What to produce: Beginning with the first entry, set down each one exactly as shown.

Data records:

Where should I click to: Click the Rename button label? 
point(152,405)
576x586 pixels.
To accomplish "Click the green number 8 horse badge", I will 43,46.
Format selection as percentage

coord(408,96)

Answer area:
Where should I click to: Click the Rename button label? 
point(152,405)
576x586 pixels.
To accomplish "Click the green number 8 horse badge", I will 43,46.
Format selection as percentage

coord(408,96)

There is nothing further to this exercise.